Thaumarchaeota have a physiological mechanism to increase the weighted average number of cyclopentane rings in their membrane lipids with growth temperature (Schouten et al., 2002). Thus the TetraEther indeX consisting of 86 carbon atoms (TEX86 index), which represents the relative number of cyclopentane moieties in isoGDGT molecules derived from aquatic Thaumarchaeota, has great potential for use as a paleotemperature proxy in the marine environment and large lakes (Tierney et al., 2008; Berke et al., 2012; Blaga et al., 2013; Wang et al., 2015). However, the index may not be a reliable proxy for past temperature in small lakes due to substantial amounts of soil and/or methanogenic archaeal isoGDGTs identified in the same lacustrine sediment and also due to variability in the depth of isoGDGT production in aquatic ecosystems (Blaga et al., 2009; Powers et al., 2010; Sinninghe Damsté et al., 2012a).

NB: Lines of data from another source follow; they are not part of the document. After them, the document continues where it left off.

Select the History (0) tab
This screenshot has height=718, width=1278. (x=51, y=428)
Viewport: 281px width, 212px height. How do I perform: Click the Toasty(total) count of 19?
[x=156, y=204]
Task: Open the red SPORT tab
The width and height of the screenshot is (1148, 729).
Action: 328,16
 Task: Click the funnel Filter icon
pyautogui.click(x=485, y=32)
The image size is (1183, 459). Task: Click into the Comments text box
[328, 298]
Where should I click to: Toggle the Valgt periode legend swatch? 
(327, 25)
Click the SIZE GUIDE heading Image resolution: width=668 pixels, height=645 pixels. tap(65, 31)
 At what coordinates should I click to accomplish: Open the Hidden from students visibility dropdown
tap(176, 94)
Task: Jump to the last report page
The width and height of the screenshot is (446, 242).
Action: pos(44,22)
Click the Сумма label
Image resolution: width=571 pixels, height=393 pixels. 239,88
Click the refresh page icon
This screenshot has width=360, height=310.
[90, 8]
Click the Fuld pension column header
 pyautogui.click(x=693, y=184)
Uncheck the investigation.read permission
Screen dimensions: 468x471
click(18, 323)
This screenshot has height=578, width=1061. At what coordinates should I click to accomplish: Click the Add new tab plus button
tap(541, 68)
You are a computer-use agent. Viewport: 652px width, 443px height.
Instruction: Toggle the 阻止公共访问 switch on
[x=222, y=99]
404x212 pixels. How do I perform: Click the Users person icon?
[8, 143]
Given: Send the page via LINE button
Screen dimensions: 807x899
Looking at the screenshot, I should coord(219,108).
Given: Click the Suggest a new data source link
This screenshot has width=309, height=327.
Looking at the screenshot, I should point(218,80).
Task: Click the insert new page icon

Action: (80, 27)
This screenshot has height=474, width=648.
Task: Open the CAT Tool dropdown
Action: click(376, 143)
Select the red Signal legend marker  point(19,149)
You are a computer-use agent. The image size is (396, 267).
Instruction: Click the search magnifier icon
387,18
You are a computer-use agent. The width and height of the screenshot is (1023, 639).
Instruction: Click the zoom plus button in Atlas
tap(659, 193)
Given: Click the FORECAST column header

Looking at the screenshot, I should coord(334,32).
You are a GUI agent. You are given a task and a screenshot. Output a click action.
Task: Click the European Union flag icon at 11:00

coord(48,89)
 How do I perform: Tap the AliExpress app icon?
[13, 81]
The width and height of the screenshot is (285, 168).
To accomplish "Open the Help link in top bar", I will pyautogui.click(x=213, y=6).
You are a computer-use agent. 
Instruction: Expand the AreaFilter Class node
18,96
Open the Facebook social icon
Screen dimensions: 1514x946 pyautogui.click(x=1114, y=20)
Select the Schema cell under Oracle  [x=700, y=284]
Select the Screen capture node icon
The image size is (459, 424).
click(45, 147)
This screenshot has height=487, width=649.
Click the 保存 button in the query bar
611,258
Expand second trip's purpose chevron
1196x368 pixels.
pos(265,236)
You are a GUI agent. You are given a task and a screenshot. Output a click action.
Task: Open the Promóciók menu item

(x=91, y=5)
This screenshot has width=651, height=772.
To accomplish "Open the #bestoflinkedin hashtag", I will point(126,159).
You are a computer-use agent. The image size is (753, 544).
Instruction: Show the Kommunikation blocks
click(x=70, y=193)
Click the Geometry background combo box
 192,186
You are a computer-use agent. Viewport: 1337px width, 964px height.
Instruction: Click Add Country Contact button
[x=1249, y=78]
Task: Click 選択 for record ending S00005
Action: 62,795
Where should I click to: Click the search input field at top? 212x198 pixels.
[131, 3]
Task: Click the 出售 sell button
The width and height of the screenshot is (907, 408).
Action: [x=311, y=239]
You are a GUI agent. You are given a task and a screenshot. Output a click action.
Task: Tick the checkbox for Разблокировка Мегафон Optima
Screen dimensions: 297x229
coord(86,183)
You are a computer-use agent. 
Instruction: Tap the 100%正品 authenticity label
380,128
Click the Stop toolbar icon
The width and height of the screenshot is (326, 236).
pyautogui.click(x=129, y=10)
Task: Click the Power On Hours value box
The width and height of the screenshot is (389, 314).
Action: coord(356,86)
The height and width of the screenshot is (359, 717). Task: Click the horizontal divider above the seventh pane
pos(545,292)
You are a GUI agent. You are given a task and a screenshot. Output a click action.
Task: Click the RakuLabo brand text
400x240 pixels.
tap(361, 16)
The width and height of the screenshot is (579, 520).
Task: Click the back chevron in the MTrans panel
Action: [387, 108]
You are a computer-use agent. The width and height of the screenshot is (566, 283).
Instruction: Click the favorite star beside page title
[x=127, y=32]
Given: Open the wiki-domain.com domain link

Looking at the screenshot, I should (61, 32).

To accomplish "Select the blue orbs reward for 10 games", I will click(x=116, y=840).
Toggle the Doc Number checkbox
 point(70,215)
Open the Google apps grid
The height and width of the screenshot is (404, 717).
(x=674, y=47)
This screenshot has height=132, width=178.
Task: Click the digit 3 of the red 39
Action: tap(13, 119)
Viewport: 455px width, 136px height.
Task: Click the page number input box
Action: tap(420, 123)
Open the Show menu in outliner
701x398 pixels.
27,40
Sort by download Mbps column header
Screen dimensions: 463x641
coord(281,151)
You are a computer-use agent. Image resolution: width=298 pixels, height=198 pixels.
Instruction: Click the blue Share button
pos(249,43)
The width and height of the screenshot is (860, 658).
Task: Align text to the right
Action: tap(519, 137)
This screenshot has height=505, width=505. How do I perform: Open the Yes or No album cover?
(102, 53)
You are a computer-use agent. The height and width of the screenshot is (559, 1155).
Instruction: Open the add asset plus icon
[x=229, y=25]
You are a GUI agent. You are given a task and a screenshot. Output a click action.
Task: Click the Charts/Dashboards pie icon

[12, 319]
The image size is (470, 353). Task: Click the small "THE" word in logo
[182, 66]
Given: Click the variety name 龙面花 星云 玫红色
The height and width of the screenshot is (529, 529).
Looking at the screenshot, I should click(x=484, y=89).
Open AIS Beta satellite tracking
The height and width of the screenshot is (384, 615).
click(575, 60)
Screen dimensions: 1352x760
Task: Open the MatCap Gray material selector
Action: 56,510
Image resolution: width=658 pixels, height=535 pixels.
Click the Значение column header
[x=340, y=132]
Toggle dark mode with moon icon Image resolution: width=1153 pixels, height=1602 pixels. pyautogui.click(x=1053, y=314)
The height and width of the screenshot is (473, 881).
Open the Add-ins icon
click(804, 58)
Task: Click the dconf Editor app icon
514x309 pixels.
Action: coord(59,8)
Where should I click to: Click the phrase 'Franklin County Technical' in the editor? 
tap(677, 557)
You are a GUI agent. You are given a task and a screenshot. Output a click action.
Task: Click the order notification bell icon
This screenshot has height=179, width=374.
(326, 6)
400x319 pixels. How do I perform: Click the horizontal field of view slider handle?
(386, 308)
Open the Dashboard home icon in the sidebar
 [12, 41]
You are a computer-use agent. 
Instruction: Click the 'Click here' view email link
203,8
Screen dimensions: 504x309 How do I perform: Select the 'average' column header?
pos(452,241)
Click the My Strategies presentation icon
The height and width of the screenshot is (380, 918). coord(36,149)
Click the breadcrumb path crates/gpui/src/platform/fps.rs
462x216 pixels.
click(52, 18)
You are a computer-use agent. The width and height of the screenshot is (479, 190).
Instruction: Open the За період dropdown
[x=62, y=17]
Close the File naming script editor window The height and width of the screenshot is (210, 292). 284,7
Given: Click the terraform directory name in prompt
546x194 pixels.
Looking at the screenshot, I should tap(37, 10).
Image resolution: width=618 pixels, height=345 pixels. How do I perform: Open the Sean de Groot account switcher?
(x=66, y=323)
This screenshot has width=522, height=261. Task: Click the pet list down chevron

It has also been shown that crenarchaeol is only present in low abundance in most Thaumarchaeota except for the group I.1b Thaumarchaeota, where it is one of the major isoGDGTs (Kim et al., 2012; Sinninghe Damsté et al., 2012b). The crenarchaeol/crenarchaeol ratios for enrichment cultures of group I.1a aquatic Thaumarchaeota are typically 0.01–0.04; however, for group I.1b Thaumarchaeota enriched from soils the crenarchaeol/crenarchaeol ratios are around 0.21 and substantially higher (Pitcher et al., 2011; Sinninghe Damsté et al., 2012a). In addition, a likely group I.1b Thaumarchaeota population inhabiting the subsurface water column near the anoxic–suboxic boundary was found in Lake Malawi, but the total production of isoGDGTs by this group appears to be much lower than for the surface-dwelling Thaumarchaeota (Meegan Kumar et al., 2019).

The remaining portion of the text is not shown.